The point of rattling off those numbers, aside from being impressed with the girth and heft of all that iron, is to point out the obvious fact that big data is not really very big at all for most companies. At least not yet. Most companies don't yet know how to capture and use all of the unstructured data that could be mashed up with the operational data stored in their back-end systems. And they won't until the Hadoop stack becomes as polished and complete as a Linux distribution. And the indications are, at least from the roadmaps set out by the folks at Cloudera who are heavily involved in the development of Apache Hadoop, that we are pretty close to having an analog to Linux.
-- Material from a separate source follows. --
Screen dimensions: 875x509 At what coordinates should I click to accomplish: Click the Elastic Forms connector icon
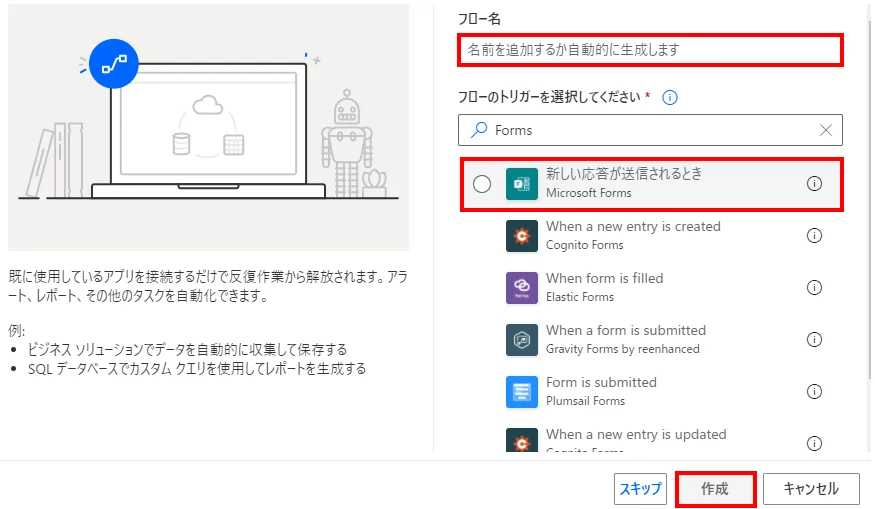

Maybe they should have called it Cuttix?
During the keynote sessions, Charles Zedlewski, vice president of products, and Eli Collins, senior engineer, walked down memory lane for Hadoop from its internal development at Yahoo! in 2006 and 2007 to open-source project in 2009 and then peered a little down a future lane to what might be coming down the pike on the back of an elephant.
Zedlewski got to start the history lesson, and talked about how the initial MapReduce algorithm and underlying Hadoop Distributed File System (HDFS) was "a great start, but also had fairly narrow use cases," mainly creating search engines and performing "click sessionization" (throwing custom data at you as you move around a website). At the time, all of the code that was contributed to the Hadoop project was related to the core HDFS and MapReduce.
The Hadoop stack next got a database (of sorts) and a set of high level programming languages that wrapped around the kernel. These include: HBase, the column-oriented distributed data store that rides on top of HDFS (and which arguably is not ready for primetime quite yet); Zookeeper, a configuration server for clusters that helps to make applications less brittle; and Mahout, a set of machine learning algorithms for taking what MapReduce tells apps about you others like you and making recommendations to you, among other things like automatic document classification. These projects, which were outside of the core Hadoop "kernel", represented 73 per cent of the code in the stack that year.
And even with a major upgrade to Hadoop with its open-sourcing in 2009, the addition of the Pig high-level data analytics language and the Hive data warehouse and SQL-like ad hoc query language, and the Avro file format, the core Hadoop kernel still only comprised 58 per cent of the code in 2009. By last year, the Hadoop kernel represented about 37 per cent of the total, with a slew of other independent projects wrapping around Hadoop to twist and extend it to new purposes.
Here's where the Hadoop distro stands today:
Now, said Zedlewski, there are a half-dozen alternative file systems for Hadoop and multiple compression algorithms, and new projects have sprung up to bet able to move data back and forth from Hadoop and relational database management systems, to stream log and event files right into Hadoop (Flume), and to also be able to absorb files of different formats right into Hadoop (Sqoop). And in addition to the original MapReduce computation, other methods of chewing on data are being added, including MPI, graph, and stream algorithms.